ED commends Prof Mthuli Ncube over budget
“However, one of the big disappointments is the small allocation to independent commissions. If the money is divided among the commissions it’s nothing especially when we look at the MPRC which needs offices, decentralise its work and do outreaches,” said Rev Useni.
Mr Butler Tambo, an economic analyst said the budget is not as realistic as one would have thought especially on non admittance of the fact that we have a three tier payment system, the USD, transfer and the bond. He was however happy with the Government’s pro-devolution stance. “This was not addressed by the Minister. We were expecting a solution going forward as far as the payment system is concerned. Setting aside money for the installation of provincial councils and the implementation of devolution of power is a positive development and good concept. The money might not be enough but it will kick-start the discussions around it,” said Mr Tambo.
Zimbabwe Teachers’ Association (Zimta) secretary general Mr Tapson Nganunu Sibanda expressed disappointment on the budget statement, saying it had nothing for the teachers.
“The budget will bring more misery than joy to an already impoverished worker in general and an already incapacitated teacher in particular. Teachers have been living under severe austerity since the 1990s, the days of the then Finance Minister Bernard Chidzero up until today.

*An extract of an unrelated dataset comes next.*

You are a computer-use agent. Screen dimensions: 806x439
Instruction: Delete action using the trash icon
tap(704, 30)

“There is nothing to celebrate in this budget statement as teachers. The budget leads the country to a new trajectory of a neo-liberal economy. The budget is anti-worker, antipeople and anti-poor,” said Mr Sibanda.

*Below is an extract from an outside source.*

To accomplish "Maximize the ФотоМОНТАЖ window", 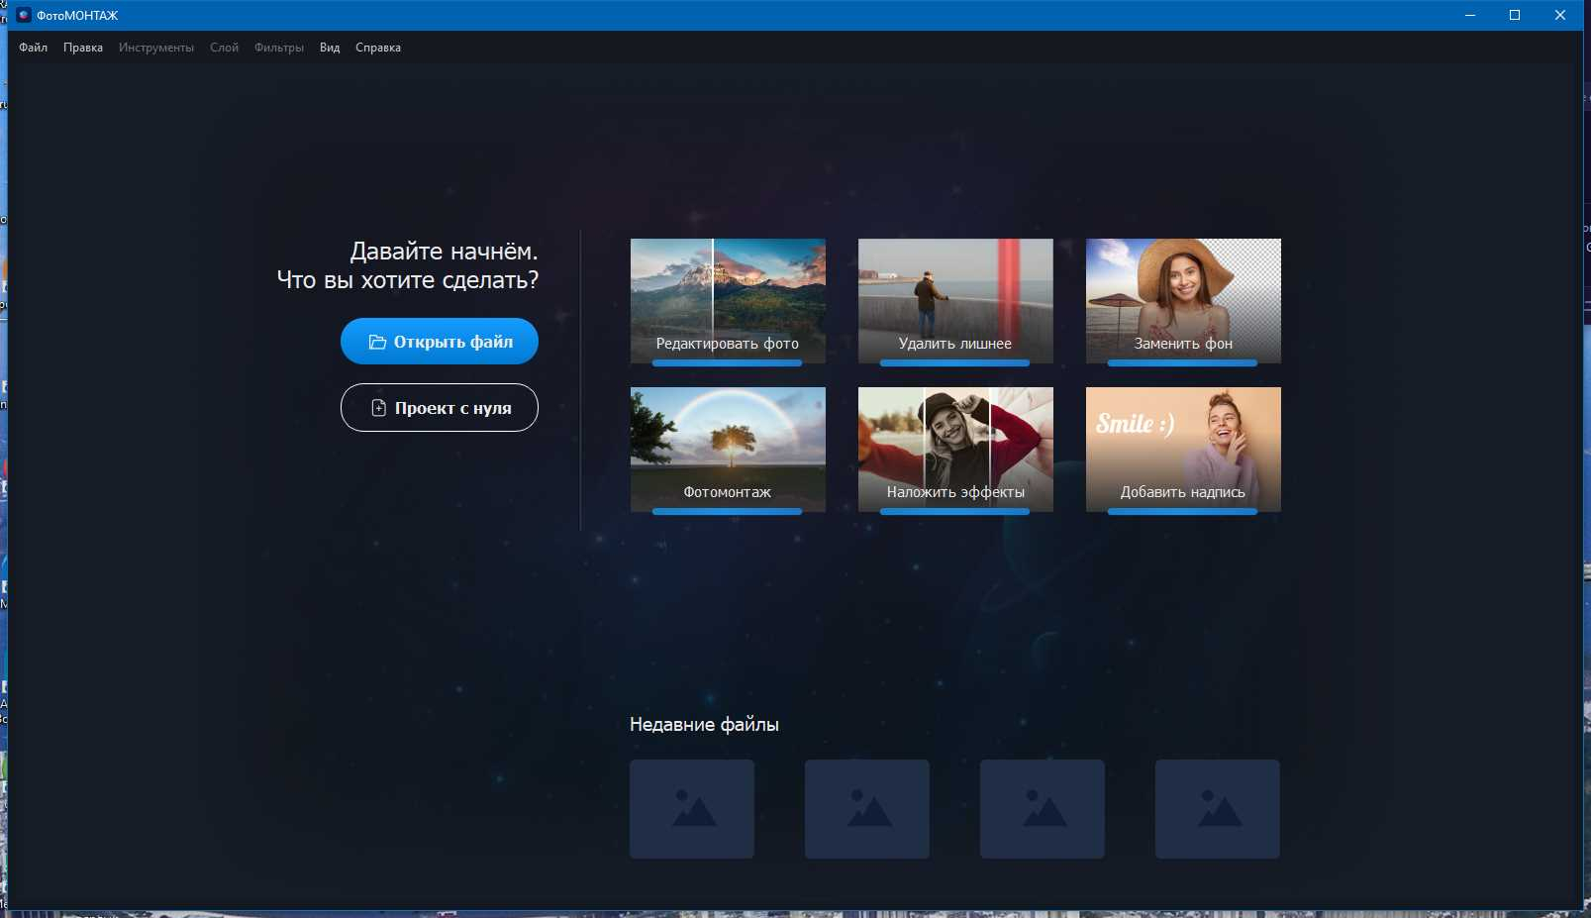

He said teachers needed a cost of living adjustment, considering that since September 2018, their salaries have in essence been devalued by not less than 300 percent.
Explaining the budget Prof Ncube said the fiscal consolidation measures beginning 2019 were expected to give a strong rebound in growth to above seven percent from 2020.
According to Prof Ncube the primary objective of the 2019 budget policy statement is to stabilise the economy by targeting the fiscal and current account twin deficits. The two are seen as the key factors behind the problems facing the economy. The budget also seeks to stimulate productive sectors by prioritising infrastructure rehabilitation and development, promotion of good practices in environmental management and supporting key pillars in sustaining the goal of inclusive and shared growth.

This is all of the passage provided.